Les manifestants ont réinvesti samedi la place devenue le haut lieu de la contestation à Manama après que le prince héritier ait ordonné le retrait de l'armée et ait demandé à la police de "rester à l'écart des rassemblements".
AFP - Des milliers de manifestants sont revenus samedi sur la place de la Perle à Manama, épicentre de la contestation contre le régime de Bahreïn, après le retrait de l'armée et de la police dans une tentative d'apaisement.
Entretemps, l'union générale des syndicats a appelé à une grève générale illimitée à partir de dimanche pour exiger la liberté de manifester pacifiquement, mais elle a appelé ses membres à assurer les services de base comme l'approvisionnement en eau et en électricité.
Le prince héritier, Salman ben Hamad Al-Khalifa, a ordonné le retrait de l'armée de la capitale et a demandé à la police de "rester à l'écart des rassemblements" sur la place de la Perle, où quatre manifestants ont été tués jeudi dans la violente dispersion d'un sit-in.
Il a dans le même temps demandé aux manifestants de se disperser en vue de "lancer une nouvelle action qui rallierait les différentes parties".
Cette attitude conciliante des autorités survient alors que la pression augmente sur ce petit royaume pro-occidental et stratégique du Golfe pour qu'il entame le dialogue avec l'opposition, en majorité chiite.
Le prince héritier a promis un dialogue avec les opposants dès le retour au calme, mais l'opposition réclame au préalable la démission du gouvernement.
Après le retrait des chars de l'armée de la capitale comme le demandait l'opposition, des milliers de manifestants se sont rassemblés place de la Perle. Ils ont enlevé les barbelés l'entourant et dressé des tentes.
"La volonté du peuple a fini par prévaloir", se félicite l'un d'eux.
Une veillée aux chandelles a ensuite été organisée à la mémoire des "martyrs" du soulèvement qui a coûté la vie à six manifestants depuis son lancement le 14 février.
Le sentiment parmi la foule est d'avoir remporté une manche dans sa revendication d'une démocratisation de cette monarchie aux ressources limitées, et dont la population à majorité chiite est gouvernée par une vieille dynastie sunnite.

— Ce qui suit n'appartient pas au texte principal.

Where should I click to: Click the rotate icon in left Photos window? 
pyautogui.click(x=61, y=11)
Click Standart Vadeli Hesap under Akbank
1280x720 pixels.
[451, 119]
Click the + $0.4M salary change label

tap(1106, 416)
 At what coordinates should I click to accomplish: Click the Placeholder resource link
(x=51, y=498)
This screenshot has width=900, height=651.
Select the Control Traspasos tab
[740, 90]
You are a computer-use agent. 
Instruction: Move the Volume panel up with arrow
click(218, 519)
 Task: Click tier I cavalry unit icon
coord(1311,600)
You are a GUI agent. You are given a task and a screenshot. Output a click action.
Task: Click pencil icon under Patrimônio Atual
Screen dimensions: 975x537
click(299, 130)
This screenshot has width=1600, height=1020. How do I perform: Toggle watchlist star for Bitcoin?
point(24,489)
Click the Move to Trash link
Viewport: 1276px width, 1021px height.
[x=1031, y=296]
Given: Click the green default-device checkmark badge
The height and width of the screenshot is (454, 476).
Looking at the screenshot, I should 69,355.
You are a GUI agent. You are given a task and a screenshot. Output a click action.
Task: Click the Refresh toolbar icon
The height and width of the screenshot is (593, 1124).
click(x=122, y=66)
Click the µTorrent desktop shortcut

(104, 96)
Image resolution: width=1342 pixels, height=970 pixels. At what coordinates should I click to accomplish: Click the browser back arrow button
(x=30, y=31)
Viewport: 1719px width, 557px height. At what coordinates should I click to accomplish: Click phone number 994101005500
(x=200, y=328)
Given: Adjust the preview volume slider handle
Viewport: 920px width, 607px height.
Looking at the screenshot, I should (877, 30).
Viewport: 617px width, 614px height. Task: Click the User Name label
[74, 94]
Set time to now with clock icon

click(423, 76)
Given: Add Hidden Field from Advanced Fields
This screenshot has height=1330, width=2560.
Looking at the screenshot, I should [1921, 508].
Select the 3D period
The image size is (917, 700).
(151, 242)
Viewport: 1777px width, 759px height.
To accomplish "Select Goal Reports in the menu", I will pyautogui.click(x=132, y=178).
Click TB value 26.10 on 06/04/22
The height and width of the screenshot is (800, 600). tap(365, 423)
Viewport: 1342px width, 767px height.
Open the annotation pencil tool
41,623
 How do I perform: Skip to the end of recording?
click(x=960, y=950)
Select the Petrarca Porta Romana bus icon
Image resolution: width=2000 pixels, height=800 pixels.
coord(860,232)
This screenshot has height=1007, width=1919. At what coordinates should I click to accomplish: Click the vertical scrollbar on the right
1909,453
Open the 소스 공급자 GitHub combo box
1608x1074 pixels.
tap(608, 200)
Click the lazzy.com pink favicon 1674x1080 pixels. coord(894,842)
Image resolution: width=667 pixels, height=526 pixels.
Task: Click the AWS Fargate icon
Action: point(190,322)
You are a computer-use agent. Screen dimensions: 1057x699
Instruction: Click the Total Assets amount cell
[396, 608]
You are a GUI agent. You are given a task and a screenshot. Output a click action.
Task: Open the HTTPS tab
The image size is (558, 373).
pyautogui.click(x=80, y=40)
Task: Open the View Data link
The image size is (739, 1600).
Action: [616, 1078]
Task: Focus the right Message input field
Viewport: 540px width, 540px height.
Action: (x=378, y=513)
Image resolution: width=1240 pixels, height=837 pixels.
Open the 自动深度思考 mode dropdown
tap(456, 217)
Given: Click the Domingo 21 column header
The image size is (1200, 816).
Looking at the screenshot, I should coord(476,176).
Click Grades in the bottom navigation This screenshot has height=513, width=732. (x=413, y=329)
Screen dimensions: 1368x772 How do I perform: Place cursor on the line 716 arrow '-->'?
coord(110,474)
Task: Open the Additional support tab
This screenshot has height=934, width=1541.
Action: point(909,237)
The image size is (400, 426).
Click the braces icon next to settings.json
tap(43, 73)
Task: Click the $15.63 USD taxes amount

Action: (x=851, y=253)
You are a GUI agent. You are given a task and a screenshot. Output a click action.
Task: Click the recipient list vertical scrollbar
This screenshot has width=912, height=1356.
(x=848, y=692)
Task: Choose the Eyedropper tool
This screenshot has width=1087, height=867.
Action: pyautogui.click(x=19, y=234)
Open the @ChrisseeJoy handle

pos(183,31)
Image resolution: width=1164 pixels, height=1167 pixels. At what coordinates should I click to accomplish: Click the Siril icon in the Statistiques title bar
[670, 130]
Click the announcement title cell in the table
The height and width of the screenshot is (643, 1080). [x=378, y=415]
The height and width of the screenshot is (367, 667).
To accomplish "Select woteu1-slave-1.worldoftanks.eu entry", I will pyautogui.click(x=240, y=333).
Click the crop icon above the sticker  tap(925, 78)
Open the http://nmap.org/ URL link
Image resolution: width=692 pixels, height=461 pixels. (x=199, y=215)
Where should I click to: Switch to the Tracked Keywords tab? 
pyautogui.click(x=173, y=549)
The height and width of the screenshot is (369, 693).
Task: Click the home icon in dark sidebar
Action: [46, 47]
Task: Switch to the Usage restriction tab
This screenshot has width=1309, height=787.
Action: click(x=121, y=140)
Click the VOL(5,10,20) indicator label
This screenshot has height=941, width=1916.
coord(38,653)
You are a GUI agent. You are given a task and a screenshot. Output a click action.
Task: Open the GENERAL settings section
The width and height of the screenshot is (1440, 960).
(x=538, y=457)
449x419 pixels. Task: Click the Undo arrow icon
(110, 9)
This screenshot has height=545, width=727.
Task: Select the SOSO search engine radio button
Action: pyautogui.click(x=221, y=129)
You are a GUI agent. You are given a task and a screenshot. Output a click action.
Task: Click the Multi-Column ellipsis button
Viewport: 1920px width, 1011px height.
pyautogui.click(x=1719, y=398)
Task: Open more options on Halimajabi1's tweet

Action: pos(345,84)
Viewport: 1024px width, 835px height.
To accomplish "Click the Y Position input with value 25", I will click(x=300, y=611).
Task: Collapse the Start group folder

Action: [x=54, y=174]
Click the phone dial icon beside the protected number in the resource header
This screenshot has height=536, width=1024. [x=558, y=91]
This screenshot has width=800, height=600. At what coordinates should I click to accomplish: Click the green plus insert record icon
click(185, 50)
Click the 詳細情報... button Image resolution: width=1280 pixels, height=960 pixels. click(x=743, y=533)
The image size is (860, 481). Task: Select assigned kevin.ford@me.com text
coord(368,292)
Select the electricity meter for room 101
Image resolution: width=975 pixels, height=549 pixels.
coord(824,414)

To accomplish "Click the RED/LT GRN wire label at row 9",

"On a détruit notre tente mais on revient avec une autre", dit un autre manifestant. Des haut-parleurs ont été installés pour permettre aux orateurs de s'adresser à la foule. Quelques femmes se mêlent aux hommes mais la plupart d'entre elles occupent un coin spécifique.
"Par notre sang, par notre âme, nous te défendrons, Bahreïn", scandaient les protestataires. "Le peuple veut la chute du régime", criaient-ils également.
Avant son retrait de la place, la police avait tiré des grenades lacrymogènes sur l'un des axes y conduisant mais sans pouvoir empêcher l'arrivée des protestataires.
"Je suis heureux que nous soyons revenus", a affirmé Ibrahim, 23 ans, un des jeunes internautes à l'origine de la contestation.
L'armée, déployée en force après l'assaut jeudi contre le sit-in de la place de la Perle, avait tiré vendredi sur un millier de personnes qui voulaient reprendre y leur sit-in, faisant des dizaines de blessés.
Le chef de la diplomatie britannique William Hague, dans un entretien téléphonique avec le prince héritier bahreïni, a fait part de sa "totale désapprobation de l'usage de balles réelles contre les manifestants" mais a salué l'ordre de retrait de l'armée.
L'opposition réclame une véritable monarchie constitutionnelle dans laquelle le Premier ministre serait le chef de la majorité parlementaire et non désigné par le roi comme c'est le cas actuellement.
Le poste de Premier ministre est occupé par cheikh Khalifa ben Salman Al-Khalifa, oncle du roi, depuis l'indépendance de Bahreïn, en 1971. Les ministères de souveraineté sont tenus par des membres de la famille royale.
Bahreïn fait figure de parent pauvre à côté des autres monarchies pétrolières du Golfe, ses réserves de pétrole étant pratiquement taries. Entre 1994 et 1999, le pays a été secoué par des violences animées par des chiites, qui avaient fait une quarantaine de morts.